Saved entries:
======

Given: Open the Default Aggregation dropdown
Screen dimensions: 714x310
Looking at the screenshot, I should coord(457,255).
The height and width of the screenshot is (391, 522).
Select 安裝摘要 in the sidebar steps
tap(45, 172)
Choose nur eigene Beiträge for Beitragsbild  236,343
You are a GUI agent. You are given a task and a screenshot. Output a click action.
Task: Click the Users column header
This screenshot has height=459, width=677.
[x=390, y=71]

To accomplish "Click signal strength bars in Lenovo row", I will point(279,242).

======

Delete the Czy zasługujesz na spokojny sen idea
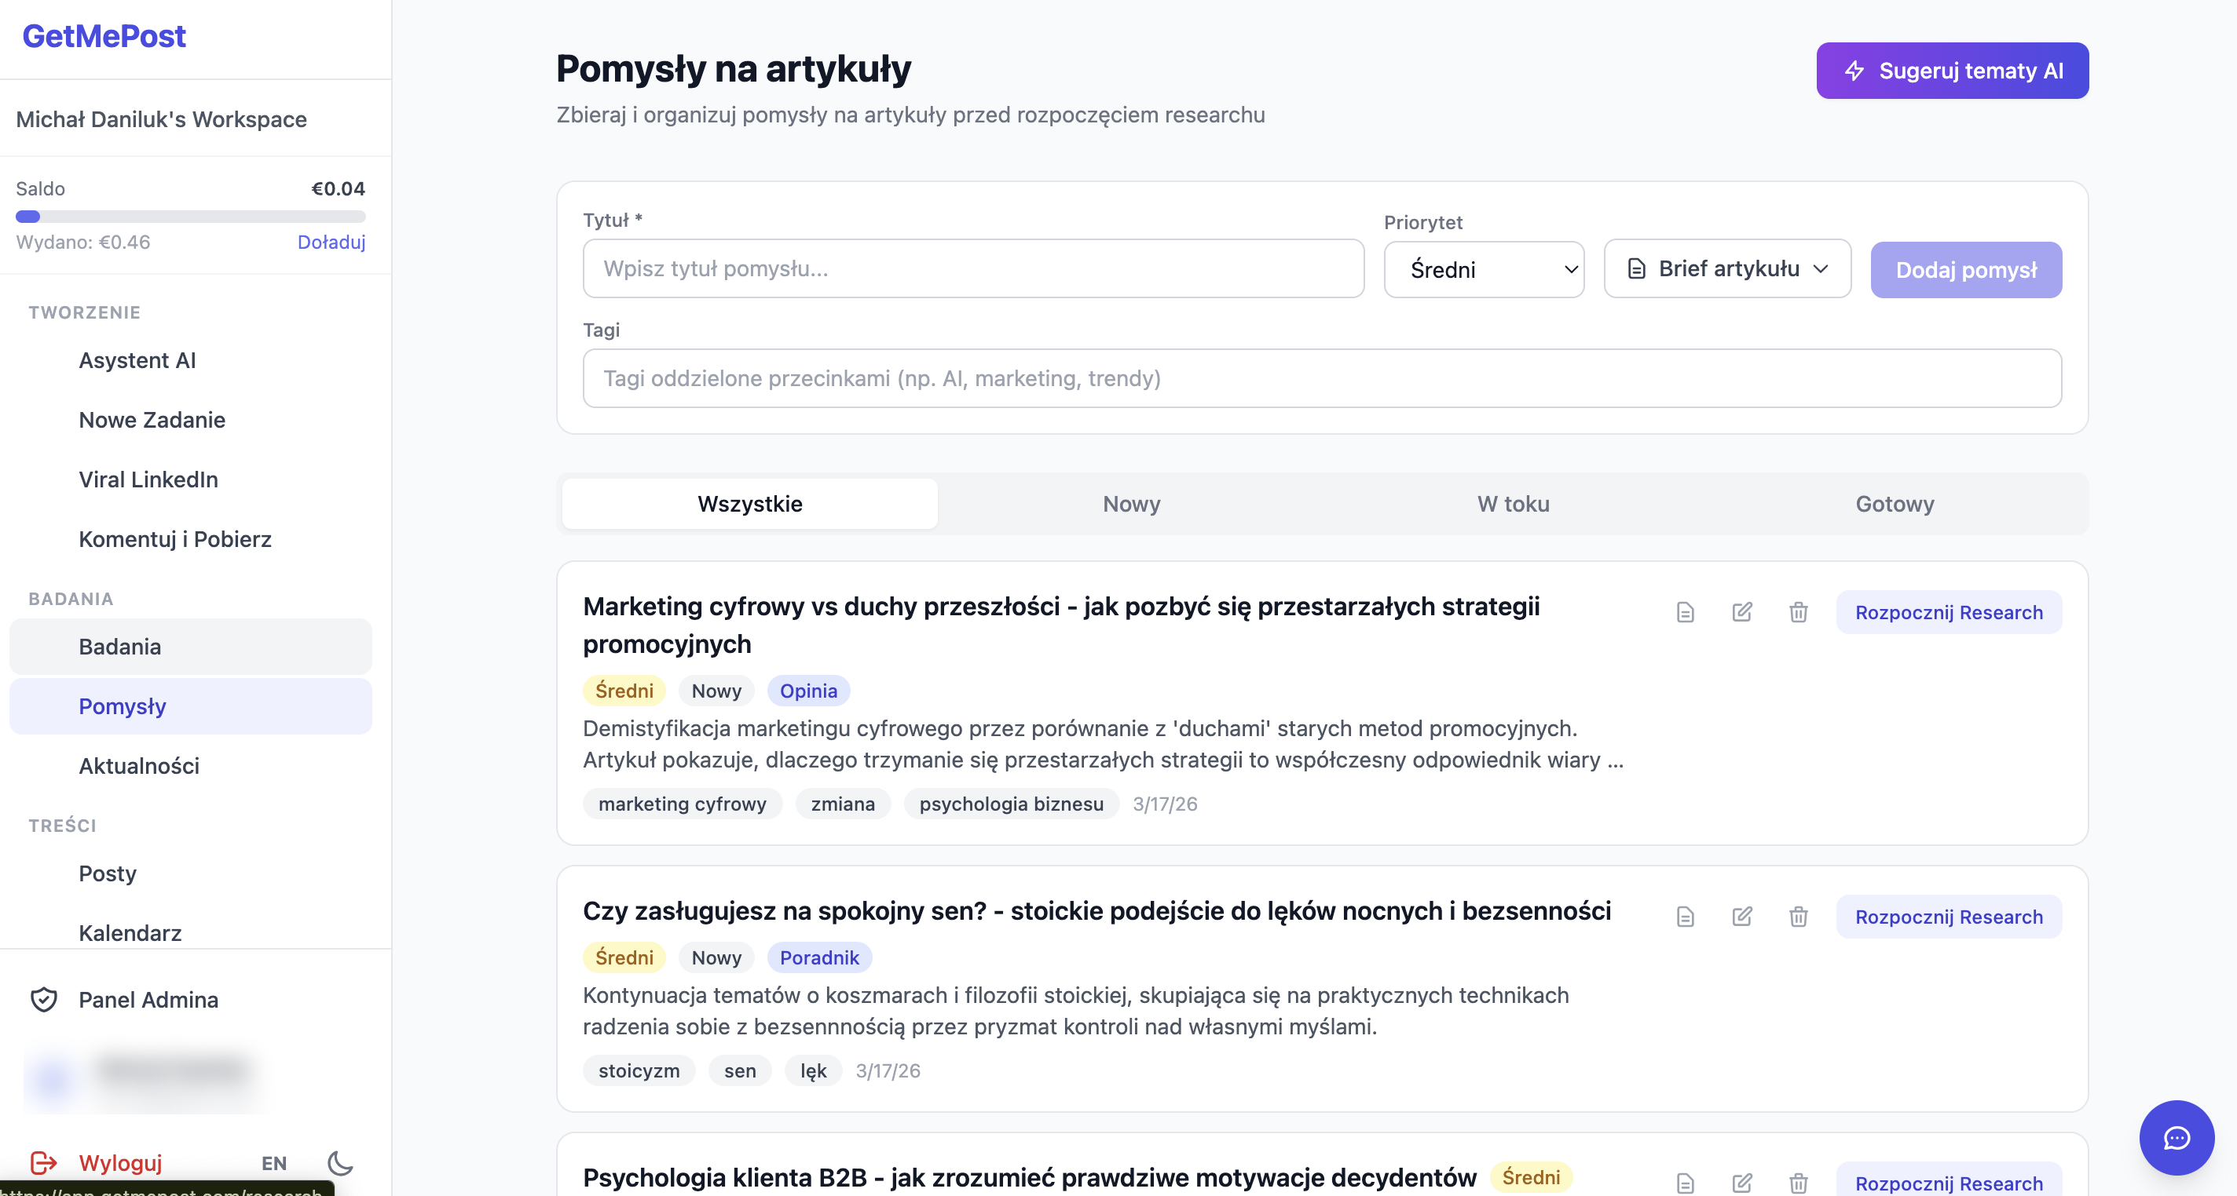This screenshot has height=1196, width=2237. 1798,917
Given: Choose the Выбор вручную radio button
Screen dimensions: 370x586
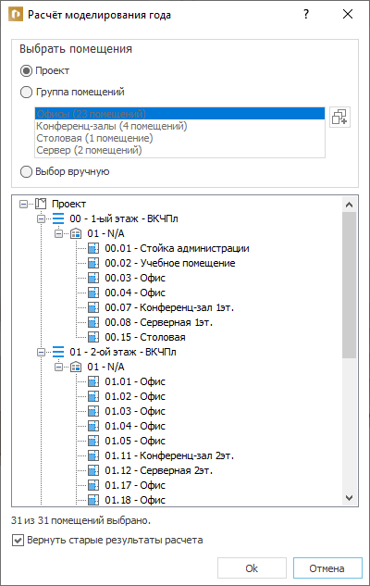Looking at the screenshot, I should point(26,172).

======

[What the task asks] Filter the entries above and keep only the lines with the word "Choose".

[Reply]
Choose nur eigene Beiträge for Beitragsbild  236,343
Given: Choose the Выбор вручную radio button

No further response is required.